Currently, as reported in a brilliant New York Times investigation by Kashmir Hill, the app is only being used by American law enforcement officers (ranging from the FBI to local police units) but it could be made available to the public in future. Even investors of the Clearview AI app have suggested they think as much.
The app works by taking images from a range of websites, including YouTube, Instagram and Venmo (a popular US-based money app) to create a database. The user of the app then uploads a photo of the person they want to find information about and are shown matching images from this database, along with links as to where they came from in the first place. If the links are social media sites, then it's pretty obvious that the person's name will appear too. The report even says it could show where a person lives.

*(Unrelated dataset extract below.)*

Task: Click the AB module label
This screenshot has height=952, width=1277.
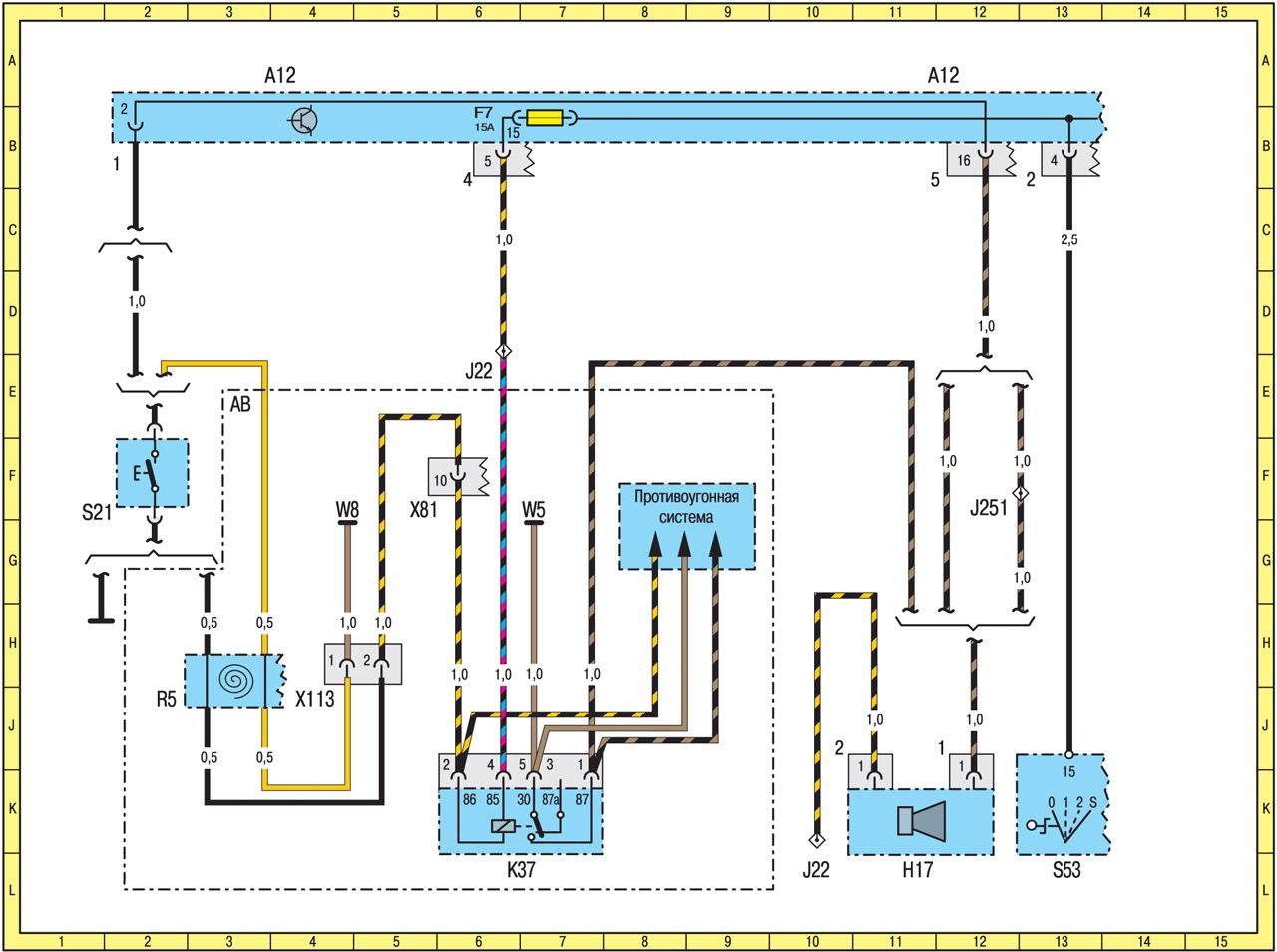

If the app is made available to the public, there are real concerns that it could enable stalking, invade privacy or be used incorrectly to perpetrate crimes, rather than prevent or solve them, as the company behind it says is intended.
One of the investors in Clearview AI, David Scalzo, said of the app, "I’ve come to the conclusion that because information constantly increases, there’s never going to be privacy. Laws have to determine what’s legal, but you can’t ban technology. Sure, that might lead to a dystopian future or something, but you can’t ban it.” Which is pretty worrying.

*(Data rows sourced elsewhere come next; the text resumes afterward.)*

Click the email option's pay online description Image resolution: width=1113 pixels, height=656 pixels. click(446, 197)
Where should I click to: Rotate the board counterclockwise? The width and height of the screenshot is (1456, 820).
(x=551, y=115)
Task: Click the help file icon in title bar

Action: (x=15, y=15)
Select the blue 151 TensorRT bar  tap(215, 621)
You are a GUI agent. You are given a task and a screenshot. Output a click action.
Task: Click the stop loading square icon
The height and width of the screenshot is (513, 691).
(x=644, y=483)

Currently, it's only confirmed that the app is being used in the United States. In a recent blog post addressing concerns that the facial recognition tool could be used inappropriately if, as one of its investors say it may well be, made available to the public, Clearview AI denied such a possibility:
"While many people have advised us that a public version would be more profitable, we have rejected the idea. Clearview exists to help law enforcement agencies solve the toughest cases, and our technology comes with strict guidelines and safeguards to ensure investigators use it for its intended purpose only."

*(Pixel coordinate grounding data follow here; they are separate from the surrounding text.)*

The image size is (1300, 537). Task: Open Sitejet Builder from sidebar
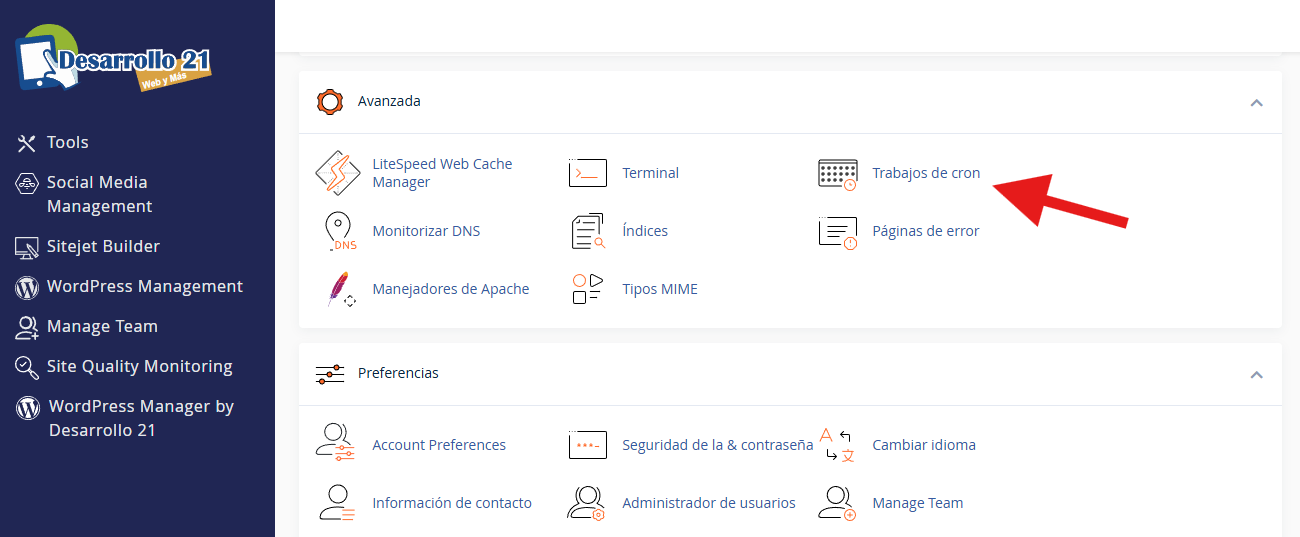coord(102,246)
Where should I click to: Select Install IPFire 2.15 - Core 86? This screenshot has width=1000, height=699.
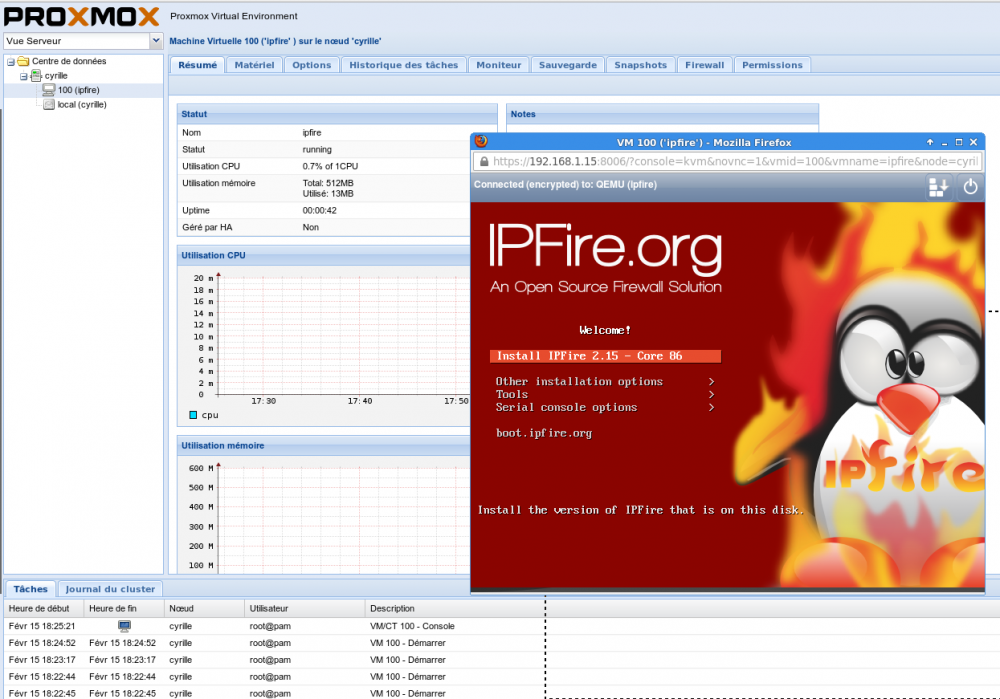click(x=605, y=356)
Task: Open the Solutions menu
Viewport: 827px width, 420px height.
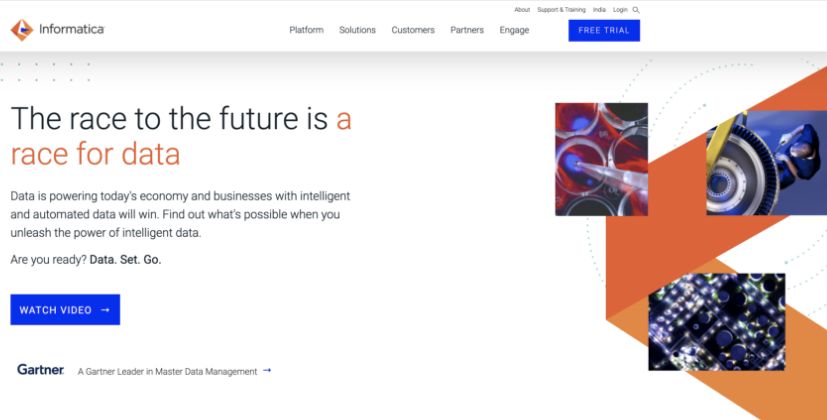Action: 357,30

Days after the New York Times report, another story appeared on the website, saying that Twitter sent a cease and desist letter to the app and its founder Hoan Ton-That. It was also claimed New Jersey police officers were also told they were not allowed to use the app.
One Twitter user referred to the app as "stalker technology":
Every single one of my women friends have been followed off the bus or subway by a creepy man. They've hidden in stores, sought police officers, or just started running. If those guys could snap a photo and find their address?!— OrangeGoth 🍊🦇🎃 (@ThatAuntZelda) January 20, 2020
Tech bros need to stop creating stalker technology.
Another aired concerns that even if Clearview AI is only available for use by law enforcement officers at this time, they could still go rogue and use the product incorrectly or for personal reasons:
Even NYPD officers are talking to reporters about the foreseeable issues with Clearview:— Ángel S. Díaz (@AngelSDiaz_) January 23, 2020
"It only takes one cop to put in his ex-girlfriend’s photo in there and see who she’s dating now...They’re playing with fire. It’s going to catch up to them.”https://t.co/qbTDzMSGm4
Accuracy is also a concern, with reports claiming Clearview AI is only accurate "75% of the time".
Clearview AI told Cosmopolitan that search results using its systems were indicative only and that law enforcement agencies must conduct additional research to verify a person’s identity. It also said that Clearview AI is not available for public use and is neither designed nor intended to be used as evidence in a court of law.